§ What to do
Reproduce verbatim the passage of the mvpp2 page_pool thread below, between "Jesper Dangaard Brouer" and "support to mvpp2.", inclusive.

§ Selected extract
The HW put the packets in different buffer pools depending on the size:
short: 64..128
long: 128..1664
jumbo: 1664..9856

Let's skip the jumbo buffer for now and assume we have 4 CPU, the
driver allocates 4 short and 4 long buffers.
Each port has 4 RX queues, and each one uses a short and a long buffer.
With the page_pool api, we have 8 struct page_pool, 4 for the short
and 4 for the long buffers.


> > This means that for every RX queue I call xdp_rxq_info_reg_mem_model() twice,
> > on two different page_pool, can this be a problem?
> >
> > As usual, ideas are welcome.
> >
> > Matteo Croce (2):
> >   mvpp2: use page_pool allocator
> >   mvpp2: memory accounting
> >
> >  drivers/net/ethernet/marvell/Kconfig          |   1 +
> >  drivers/net/ethernet/marvell/mvpp2/mvpp2.h    |   7 +
> >  .../net/ethernet/marvell/mvpp2/mvpp2_main.c   | 142 +++++++++++++++---
> >  3 files changed, 125 insertions(+), 25 deletions(-)
> >
> > --
> > 2.24.1
> >
> Cheers
> /Ilias
>

Bye,

Jesper Dangaard Brouer Dec. 24, 2019, 2 p.m. UTC | #3

On Tue, 24 Dec 2019 11:52:29 +0200
Ilias Apalodimas <ilias.apalodimas@linaro.org> wrote:

> On Tue, Dec 24, 2019 at 02:01:01AM +0100, Matteo Croce wrote:
> > This patches change the memory allocator of mvpp2 from the frag allocator to
> > the page_pool API. This change is needed to add later XDP support to mvpp2.
> > 
> > The reason I send it as RFC is that with this changeset, mvpp2 performs much
> > more slower. This is the tc drop rate measured with a single flow:
> > 
> > stock net-next with frag allocator:
> > rx: 900.7 Mbps 1877 Kpps
> > 
> > this patchset with page_pool:
> > rx: 423.5 Mbps 882.3 Kpps
> > 
> > This is the perf top when receiving traffic:
> > 
> >   27.68%  [kernel]            [k] __page_pool_clean_page  
> 
> This seems extremly high on the list. 
 
This looks related to the cost of dma unmap, as page_pool have
PP_FLAG_DMA_MAP. (It is a little strange, as page_pool have flag
DMA_ATTR_SKIP_CPU_SYNC, which should make it less expensive).


> >    9.79%  [kernel]            [k] get_page_from_freelist

You are clearly hitting page-allocator every time, because you are not
using page_pool recycle facility.

§ Data excerpts
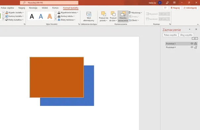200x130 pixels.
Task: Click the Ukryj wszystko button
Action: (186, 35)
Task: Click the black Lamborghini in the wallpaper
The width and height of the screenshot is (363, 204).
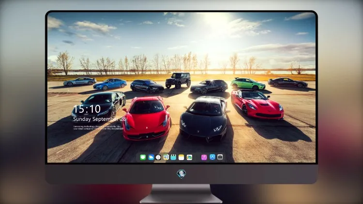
==
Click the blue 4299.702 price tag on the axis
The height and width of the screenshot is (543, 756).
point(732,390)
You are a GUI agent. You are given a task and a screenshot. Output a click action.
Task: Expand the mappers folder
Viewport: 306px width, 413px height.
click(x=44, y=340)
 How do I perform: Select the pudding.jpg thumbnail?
* * *
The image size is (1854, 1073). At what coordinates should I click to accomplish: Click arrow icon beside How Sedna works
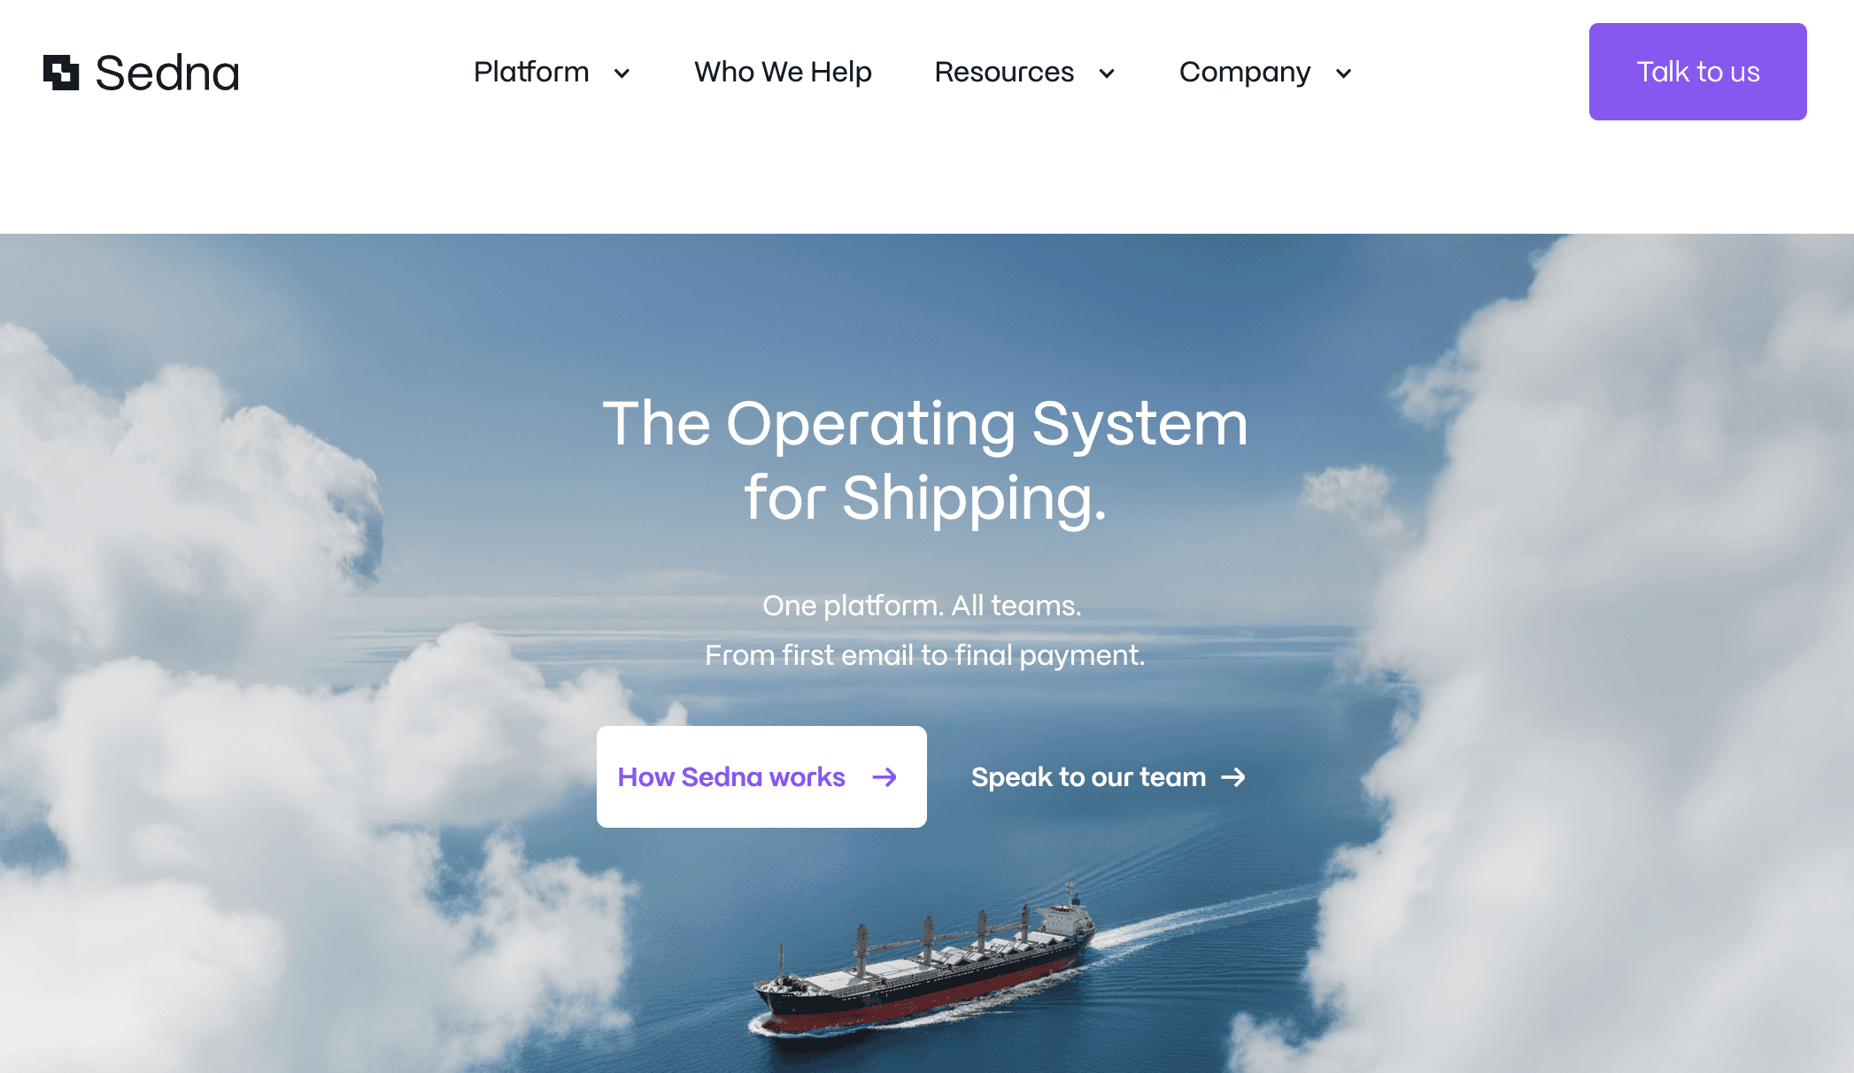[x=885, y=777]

§ The output
Jesper Dangaard Brouer Dec. 24, 2019, 2 p.m. UTC | #3

On Tue, 24 Dec 2019 11:52:29 +0200
Ilias Apalodimas <ilias.apalodimas@linaro.org> wrote:

> On Tue, Dec 24, 2019 at 02:01:01AM +0100, Matteo Croce wrote:
> > This patches change the memory allocator of mvpp2 from the frag allocator to
> > the page_pool API. This change is needed to add later XDP support to mvpp2.